» **DATA RECORDS**:
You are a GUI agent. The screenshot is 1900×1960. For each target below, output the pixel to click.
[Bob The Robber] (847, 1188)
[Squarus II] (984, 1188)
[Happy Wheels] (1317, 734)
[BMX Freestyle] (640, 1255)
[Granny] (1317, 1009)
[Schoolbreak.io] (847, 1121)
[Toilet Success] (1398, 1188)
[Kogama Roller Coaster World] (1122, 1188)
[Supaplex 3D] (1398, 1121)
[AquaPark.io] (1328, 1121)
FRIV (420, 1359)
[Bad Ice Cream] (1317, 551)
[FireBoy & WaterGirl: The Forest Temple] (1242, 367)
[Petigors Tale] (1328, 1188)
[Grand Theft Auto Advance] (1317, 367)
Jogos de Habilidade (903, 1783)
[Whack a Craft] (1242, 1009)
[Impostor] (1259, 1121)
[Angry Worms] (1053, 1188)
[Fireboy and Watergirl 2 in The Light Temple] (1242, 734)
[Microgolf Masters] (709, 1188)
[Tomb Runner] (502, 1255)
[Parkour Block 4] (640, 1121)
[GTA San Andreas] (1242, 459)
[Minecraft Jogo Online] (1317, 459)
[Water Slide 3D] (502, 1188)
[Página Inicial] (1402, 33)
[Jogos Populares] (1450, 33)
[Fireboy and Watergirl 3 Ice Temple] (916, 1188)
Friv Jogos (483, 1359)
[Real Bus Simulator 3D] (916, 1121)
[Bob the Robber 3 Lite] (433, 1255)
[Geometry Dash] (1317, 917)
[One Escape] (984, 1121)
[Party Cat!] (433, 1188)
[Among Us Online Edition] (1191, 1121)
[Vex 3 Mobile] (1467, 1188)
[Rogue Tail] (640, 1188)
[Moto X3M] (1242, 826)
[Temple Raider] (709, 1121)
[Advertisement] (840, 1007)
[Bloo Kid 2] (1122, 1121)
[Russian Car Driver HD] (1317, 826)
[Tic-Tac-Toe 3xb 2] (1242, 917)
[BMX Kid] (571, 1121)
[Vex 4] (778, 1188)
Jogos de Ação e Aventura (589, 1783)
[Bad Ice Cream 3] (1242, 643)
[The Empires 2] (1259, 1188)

» **EXERCISE DIRECTIONS**: In exact wording, restate the lines of the data above from the first through the one holding "[Fireboy and Watergirl 2", and stop after that line.

» **EXERCISE RESULT**:
You are a GUI agent. The screenshot is 1900×1960. For each target below, output the pixel to click.
[Bob The Robber] (847, 1188)
[Squarus II] (984, 1188)
[Happy Wheels] (1317, 734)
[BMX Freestyle] (640, 1255)
[Granny] (1317, 1009)
[Schoolbreak.io] (847, 1121)
[Toilet Success] (1398, 1188)
[Kogama Roller Coaster World] (1122, 1188)
[Supaplex 3D] (1398, 1121)
[AquaPark.io] (1328, 1121)
FRIV (420, 1359)
[Bad Ice Cream] (1317, 551)
[FireBoy & WaterGirl: The Forest Temple] (1242, 367)
[Petigors Tale] (1328, 1188)
[Grand Theft Auto Advance] (1317, 367)
Jogos de Habilidade (903, 1783)
[Whack a Craft] (1242, 1009)
[Impostor] (1259, 1121)
[Angry Worms] (1053, 1188)
[Fireboy and Watergirl 2 in The Light Temple] (1242, 734)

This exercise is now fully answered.